What is needed is an exact printout of all the data.

RECORDED DATA:
════════════════
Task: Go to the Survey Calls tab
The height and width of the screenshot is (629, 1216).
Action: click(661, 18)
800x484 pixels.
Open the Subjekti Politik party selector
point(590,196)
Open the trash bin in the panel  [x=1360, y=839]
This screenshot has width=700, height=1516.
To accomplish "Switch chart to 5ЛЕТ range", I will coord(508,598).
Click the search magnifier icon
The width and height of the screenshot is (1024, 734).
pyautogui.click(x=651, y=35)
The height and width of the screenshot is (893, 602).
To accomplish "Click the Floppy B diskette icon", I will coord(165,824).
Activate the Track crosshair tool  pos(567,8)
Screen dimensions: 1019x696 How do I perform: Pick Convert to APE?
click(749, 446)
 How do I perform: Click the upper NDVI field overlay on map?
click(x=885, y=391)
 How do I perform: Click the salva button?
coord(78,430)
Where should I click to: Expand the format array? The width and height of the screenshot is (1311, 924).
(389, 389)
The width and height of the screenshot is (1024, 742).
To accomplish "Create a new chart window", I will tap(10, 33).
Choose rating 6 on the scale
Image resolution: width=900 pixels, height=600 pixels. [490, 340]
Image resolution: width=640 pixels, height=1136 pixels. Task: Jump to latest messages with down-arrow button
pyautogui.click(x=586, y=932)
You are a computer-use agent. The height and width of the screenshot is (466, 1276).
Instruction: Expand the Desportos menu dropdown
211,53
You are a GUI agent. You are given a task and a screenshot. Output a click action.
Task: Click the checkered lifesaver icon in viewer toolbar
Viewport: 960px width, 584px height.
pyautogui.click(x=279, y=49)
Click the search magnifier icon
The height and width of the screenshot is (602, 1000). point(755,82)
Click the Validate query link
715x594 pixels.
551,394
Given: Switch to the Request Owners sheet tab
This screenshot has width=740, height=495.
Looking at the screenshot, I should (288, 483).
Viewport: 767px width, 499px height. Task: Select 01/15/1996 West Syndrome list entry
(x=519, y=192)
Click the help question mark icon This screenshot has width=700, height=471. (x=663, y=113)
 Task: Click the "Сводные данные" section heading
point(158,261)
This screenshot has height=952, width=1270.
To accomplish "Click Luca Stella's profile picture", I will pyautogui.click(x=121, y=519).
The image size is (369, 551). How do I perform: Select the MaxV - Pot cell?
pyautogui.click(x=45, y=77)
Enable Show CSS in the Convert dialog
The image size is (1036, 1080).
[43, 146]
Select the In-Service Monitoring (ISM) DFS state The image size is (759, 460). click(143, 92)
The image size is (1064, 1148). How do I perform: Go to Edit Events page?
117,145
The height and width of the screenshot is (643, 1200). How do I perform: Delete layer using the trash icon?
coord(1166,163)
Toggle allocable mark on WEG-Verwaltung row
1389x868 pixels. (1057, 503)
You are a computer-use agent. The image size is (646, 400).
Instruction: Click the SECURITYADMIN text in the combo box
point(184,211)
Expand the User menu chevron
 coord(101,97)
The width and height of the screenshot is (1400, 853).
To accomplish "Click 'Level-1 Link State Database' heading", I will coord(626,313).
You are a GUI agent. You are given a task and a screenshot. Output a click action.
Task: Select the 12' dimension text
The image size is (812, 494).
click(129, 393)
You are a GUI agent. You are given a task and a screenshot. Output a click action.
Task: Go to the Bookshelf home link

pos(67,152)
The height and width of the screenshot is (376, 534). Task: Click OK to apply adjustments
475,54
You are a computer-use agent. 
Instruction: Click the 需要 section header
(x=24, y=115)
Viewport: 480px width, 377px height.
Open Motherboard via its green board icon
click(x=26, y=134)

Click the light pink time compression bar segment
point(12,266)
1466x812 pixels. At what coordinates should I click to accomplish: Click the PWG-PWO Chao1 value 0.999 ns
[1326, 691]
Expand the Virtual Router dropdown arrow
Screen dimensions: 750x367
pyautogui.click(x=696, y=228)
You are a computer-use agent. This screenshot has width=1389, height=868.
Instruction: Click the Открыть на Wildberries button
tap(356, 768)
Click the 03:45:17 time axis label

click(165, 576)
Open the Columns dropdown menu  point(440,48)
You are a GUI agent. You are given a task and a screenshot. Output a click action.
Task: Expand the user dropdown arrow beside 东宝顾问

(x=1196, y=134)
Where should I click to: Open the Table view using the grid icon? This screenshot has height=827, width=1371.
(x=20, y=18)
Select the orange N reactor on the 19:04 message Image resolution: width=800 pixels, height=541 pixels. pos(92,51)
════════════════
TASK SOLUTION:
Task: Go to the Survey Calls tab
The height and width of the screenshot is (629, 1216).
Action: click(661, 18)
800x484 pixels.
Open the Subjekti Politik party selector
point(590,196)
Open the trash bin in the panel  [x=1360, y=839]
This screenshot has width=700, height=1516.
To accomplish "Switch chart to 5ЛЕТ range", I will coord(508,598).
Click the search magnifier icon
The width and height of the screenshot is (1024, 734).
pyautogui.click(x=651, y=35)
The height and width of the screenshot is (893, 602).
To accomplish "Click the Floppy B diskette icon", I will coord(165,824).
Activate the Track crosshair tool  pos(567,8)
Screen dimensions: 1019x696 How do I perform: Pick Convert to APE?
click(749, 446)
 How do I perform: Click the upper NDVI field overlay on map?
click(x=885, y=391)
 How do I perform: Click the salva button?
coord(78,430)
Where should I click to: Expand the format array? The width and height of the screenshot is (1311, 924).
(389, 389)
The width and height of the screenshot is (1024, 742).
To accomplish "Create a new chart window", I will tap(10, 33).
Choose rating 6 on the scale
Image resolution: width=900 pixels, height=600 pixels. [490, 340]
Image resolution: width=640 pixels, height=1136 pixels. Task: Jump to latest messages with down-arrow button
pyautogui.click(x=586, y=932)
You are a computer-use agent. The height and width of the screenshot is (466, 1276).
Instruction: Expand the Desportos menu dropdown
211,53
You are a GUI agent. You are given a task and a screenshot. Output a click action.
Task: Click the checkered lifesaver icon in viewer toolbar
Viewport: 960px width, 584px height.
pyautogui.click(x=279, y=49)
Click the search magnifier icon
The height and width of the screenshot is (602, 1000). point(755,82)
Click the Validate query link
715x594 pixels.
551,394
Given: Switch to the Request Owners sheet tab
This screenshot has width=740, height=495.
Looking at the screenshot, I should (288, 483).
Viewport: 767px width, 499px height. Task: Select 01/15/1996 West Syndrome list entry
(x=519, y=192)
Click the help question mark icon This screenshot has width=700, height=471. (x=663, y=113)
 Task: Click the "Сводные данные" section heading
point(158,261)
This screenshot has height=952, width=1270.
To accomplish "Click Luca Stella's profile picture", I will pyautogui.click(x=121, y=519).
The image size is (369, 551). How do I perform: Select the MaxV - Pot cell?
pyautogui.click(x=45, y=77)
Enable Show CSS in the Convert dialog
The image size is (1036, 1080).
[43, 146]
Select the In-Service Monitoring (ISM) DFS state The image size is (759, 460). click(143, 92)
The image size is (1064, 1148). How do I perform: Go to Edit Events page?
117,145
The height and width of the screenshot is (643, 1200). How do I perform: Delete layer using the trash icon?
coord(1166,163)
Toggle allocable mark on WEG-Verwaltung row
1389x868 pixels. (1057, 503)
You are a computer-use agent. The image size is (646, 400).
Instruction: Click the SECURITYADMIN text in the combo box
point(184,211)
Expand the User menu chevron
 coord(101,97)
The width and height of the screenshot is (1400, 853).
To accomplish "Click 'Level-1 Link State Database' heading", I will coord(626,313).
You are a GUI agent. You are given a task and a screenshot. Output a click action.
Task: Select the 12' dimension text
The image size is (812, 494).
click(129, 393)
You are a GUI agent. You are given a task and a screenshot. Output a click action.
Task: Go to the Bookshelf home link

pos(67,152)
The height and width of the screenshot is (376, 534). Task: Click OK to apply adjustments
475,54
You are a computer-use agent. 
Instruction: Click the 需要 section header
(x=24, y=115)
Viewport: 480px width, 377px height.
Open Motherboard via its green board icon
click(x=26, y=134)

Click the light pink time compression bar segment
point(12,266)
1466x812 pixels. At what coordinates should I click to accomplish: Click the PWG-PWO Chao1 value 0.999 ns
[1326, 691]
Expand the Virtual Router dropdown arrow
Screen dimensions: 750x367
pyautogui.click(x=696, y=228)
You are a computer-use agent. This screenshot has width=1389, height=868.
Instruction: Click the Открыть на Wildberries button
tap(356, 768)
Click the 03:45:17 time axis label

click(165, 576)
Open the Columns dropdown menu  point(440,48)
You are a GUI agent. You are given a task and a screenshot. Output a click action.
Task: Expand the user dropdown arrow beside 东宝顾问

(x=1196, y=134)
Where should I click to: Open the Table view using the grid icon? This screenshot has height=827, width=1371.
(x=20, y=18)
Select the orange N reactor on the 19:04 message Image resolution: width=800 pixels, height=541 pixels. pos(92,51)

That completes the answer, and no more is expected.